All the studies that met the inclusion criteria were included for analysis, without quality assessment being an exclusion or inclusion criteria. However, with the exception of one study (Di Marco et al. 2013), all the included studies were published in peer‐reviewed academic journals, ensuring minimum quality standards.

Effect size calculation and statistical analysis

Given the design of the studies analysed, the effect size measure selected for the present meta‐analysis was the sample mean. The heterogeneity of the estimations was analysed by Q tests and I indexes (Huedo‐Medina et al. 2006). Statistical analyses assumed a random‐effects model, as it is more conservative than a fixed‐effects model, allowing generalising conclusions beyond the specific set of studies analysed (Hedges and Vevea 1998; Raundenbush 2009; Borenstein et al. 2010). The combined estimates were calculated weighting the individual studies by the inverse of their variances. The method used to estimate between‐study variability was the Hartung–Knapp–Sidik–Jonkman method for random‐effects meta‐analysis (IntHout et al. 2014).
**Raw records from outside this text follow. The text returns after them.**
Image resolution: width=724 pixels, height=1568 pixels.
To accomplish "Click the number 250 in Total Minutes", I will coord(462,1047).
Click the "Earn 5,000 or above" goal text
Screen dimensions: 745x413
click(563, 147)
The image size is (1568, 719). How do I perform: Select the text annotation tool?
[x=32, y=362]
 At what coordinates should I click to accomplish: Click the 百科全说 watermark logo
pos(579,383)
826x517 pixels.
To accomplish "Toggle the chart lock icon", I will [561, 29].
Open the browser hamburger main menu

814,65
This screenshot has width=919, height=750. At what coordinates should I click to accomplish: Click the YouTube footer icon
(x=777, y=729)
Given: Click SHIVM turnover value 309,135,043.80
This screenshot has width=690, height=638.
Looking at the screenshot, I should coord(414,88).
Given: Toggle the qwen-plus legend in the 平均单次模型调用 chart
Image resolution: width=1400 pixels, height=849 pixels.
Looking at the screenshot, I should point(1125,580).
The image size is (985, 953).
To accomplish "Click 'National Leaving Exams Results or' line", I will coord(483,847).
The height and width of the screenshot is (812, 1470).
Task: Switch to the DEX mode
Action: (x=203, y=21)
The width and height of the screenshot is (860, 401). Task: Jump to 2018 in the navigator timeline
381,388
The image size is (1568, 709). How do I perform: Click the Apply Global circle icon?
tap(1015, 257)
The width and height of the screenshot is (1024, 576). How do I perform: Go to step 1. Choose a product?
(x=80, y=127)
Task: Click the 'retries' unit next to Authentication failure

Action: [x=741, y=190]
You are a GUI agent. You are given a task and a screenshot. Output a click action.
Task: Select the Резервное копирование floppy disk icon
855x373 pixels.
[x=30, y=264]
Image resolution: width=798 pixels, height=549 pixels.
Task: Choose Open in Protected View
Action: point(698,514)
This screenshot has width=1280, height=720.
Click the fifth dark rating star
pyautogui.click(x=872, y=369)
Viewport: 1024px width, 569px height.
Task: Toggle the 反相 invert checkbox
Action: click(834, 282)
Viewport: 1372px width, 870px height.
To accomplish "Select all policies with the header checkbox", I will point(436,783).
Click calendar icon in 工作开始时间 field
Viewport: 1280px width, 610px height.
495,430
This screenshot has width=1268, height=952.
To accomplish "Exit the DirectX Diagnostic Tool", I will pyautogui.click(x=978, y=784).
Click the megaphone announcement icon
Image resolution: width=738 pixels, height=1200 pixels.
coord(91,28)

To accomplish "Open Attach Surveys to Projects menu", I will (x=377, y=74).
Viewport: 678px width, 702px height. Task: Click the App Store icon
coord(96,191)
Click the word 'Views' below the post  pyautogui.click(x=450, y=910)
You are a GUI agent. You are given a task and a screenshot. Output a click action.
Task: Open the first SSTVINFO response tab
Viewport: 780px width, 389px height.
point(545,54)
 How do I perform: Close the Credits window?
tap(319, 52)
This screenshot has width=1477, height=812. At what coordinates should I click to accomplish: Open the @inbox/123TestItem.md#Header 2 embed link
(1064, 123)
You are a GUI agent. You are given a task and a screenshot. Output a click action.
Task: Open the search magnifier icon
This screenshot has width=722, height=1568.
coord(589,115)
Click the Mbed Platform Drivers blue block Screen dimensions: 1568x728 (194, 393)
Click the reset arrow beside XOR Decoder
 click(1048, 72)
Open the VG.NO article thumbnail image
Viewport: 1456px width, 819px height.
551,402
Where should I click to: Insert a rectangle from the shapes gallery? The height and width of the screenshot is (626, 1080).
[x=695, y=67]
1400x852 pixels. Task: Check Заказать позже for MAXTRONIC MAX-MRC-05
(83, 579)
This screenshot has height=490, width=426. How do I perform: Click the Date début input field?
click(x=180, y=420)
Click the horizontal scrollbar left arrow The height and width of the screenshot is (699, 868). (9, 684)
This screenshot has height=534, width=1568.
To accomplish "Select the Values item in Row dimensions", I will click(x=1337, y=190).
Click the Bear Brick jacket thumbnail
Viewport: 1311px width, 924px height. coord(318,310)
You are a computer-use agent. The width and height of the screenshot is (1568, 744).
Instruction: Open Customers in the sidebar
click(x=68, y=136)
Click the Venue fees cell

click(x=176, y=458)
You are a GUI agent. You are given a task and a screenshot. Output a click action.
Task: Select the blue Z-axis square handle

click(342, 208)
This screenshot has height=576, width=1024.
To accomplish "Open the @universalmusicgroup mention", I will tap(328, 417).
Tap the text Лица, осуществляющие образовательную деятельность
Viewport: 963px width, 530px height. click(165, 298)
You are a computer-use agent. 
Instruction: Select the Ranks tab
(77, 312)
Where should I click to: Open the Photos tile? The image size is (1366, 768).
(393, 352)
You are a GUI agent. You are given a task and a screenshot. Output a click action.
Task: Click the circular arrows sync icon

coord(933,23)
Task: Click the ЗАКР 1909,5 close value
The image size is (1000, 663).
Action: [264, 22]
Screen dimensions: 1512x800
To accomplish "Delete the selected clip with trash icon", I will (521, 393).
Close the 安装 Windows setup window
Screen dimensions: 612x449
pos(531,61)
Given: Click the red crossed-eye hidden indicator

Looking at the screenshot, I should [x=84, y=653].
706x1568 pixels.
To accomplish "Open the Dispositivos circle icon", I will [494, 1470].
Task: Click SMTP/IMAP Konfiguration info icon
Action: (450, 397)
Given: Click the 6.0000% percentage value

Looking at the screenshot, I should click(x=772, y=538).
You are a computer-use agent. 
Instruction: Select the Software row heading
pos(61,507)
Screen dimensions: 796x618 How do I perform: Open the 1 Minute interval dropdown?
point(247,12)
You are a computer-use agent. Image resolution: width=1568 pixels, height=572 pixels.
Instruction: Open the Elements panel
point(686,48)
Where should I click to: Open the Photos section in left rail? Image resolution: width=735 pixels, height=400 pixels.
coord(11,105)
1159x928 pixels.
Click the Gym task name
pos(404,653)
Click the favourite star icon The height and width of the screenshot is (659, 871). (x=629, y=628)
All the statistical analyses were performed with R Statistical Software (R Core Team 2021) in the 4.1.2 version, using the metafor package—Version 3.0‐2 (Viechtbauer 2010a, 2010b) for the combined estimates, the Q statistic, the I statistic estimates and the meta‐regression analyses for the continuous moderator variables. We also used the meta package to generate the forest plots—Version 5.1‐1 (Schwarzer 2007). In addition, we used the SPSS macros of Lipsey and Wilson (2001) to analyse the categorical moderator variables. To test the publication bias, we calculated Kendall's tau and the Egger's test (Borenstein et al. 2010; Botella and Sánchez‐Meca 2015), also through metafor. Separate meta‐analyses were performed for each of the four subscales.

Moderator variables

In order to analyse the heterogeneity between the results of the studies, we conducted several moderator analyses for each of the four subscales. Six different moderator variables were selected based on their potential explanatory role in the results of the analysed studies. On the one hand, four categorical moderator variables were included in the analyses. First, to assess the socio‐economic development of the samples, we included data on the annual per capita income level of the participants' country of origin, measured by the gross domestic product (GDP) per capita in dollars (<25 000$; >25 000$), as a moderator variable. Data from the human development reports data centre (available at: https://hdr.undp.org/en/indicators/194906#) in 2018 were used. Data for Taiwan was not available, so based on previous studies (Bergmüller 2013), data from the world factbook (Central Intelligence Agency n.d.) were used instead. It was possible to retrieve GDP data in 2018. Second, we considered the different country origins of the participants (classified by continents, North America, Oceania, Asia and Europe) as a moderator variable. Third, we also included the type of participant sample from the primary studies (family, staff and general population) as another moderator variable. Finally, we considered the level of individualism attributed to each country as a moderator variable. The level of individualism–collectivism of a significant number of countries has previously been assessed by IBM studies in the form of an individualism index, as reported by Hofstede et al. (2010). This index is reported with scores from 0 to 100, in which higher ratings refer to more individualistic countries and lower scores to more collectivistic countries. For this meta‐analysis, the individualism scores reported by Hofstede et al. (2010) for the countries of the included studies were retrieved and considered in a dichotomous format (<50; >50) for the statistical analysis. Furthermore, two continuous moderator variables were also included in the analyses, the mean age of the participants of the primary studies and the gender (in proportions) of these participants.

Results

A total of 11 studies using the ASQ‐ID measure were retrieved. Studies including family, staff and/or general population samples were carried out in the UK (Sankhla and Theodore 2015), Ireland (Deffew et al. 2022), the USA (Pebdani 2016; Ditchman et al. 2017), Australia (Cuskelly and Gilmore 2007; Gilmore and Chambers 2010; Meaney‐Tavares and Gavidia‐Payne 2012), Italy (Di Marco et al. 2013), Taiwan (Chou et al. 2018), Serbia (Tamas et al. 2019) and Indonesia (Winarni et al. 2018).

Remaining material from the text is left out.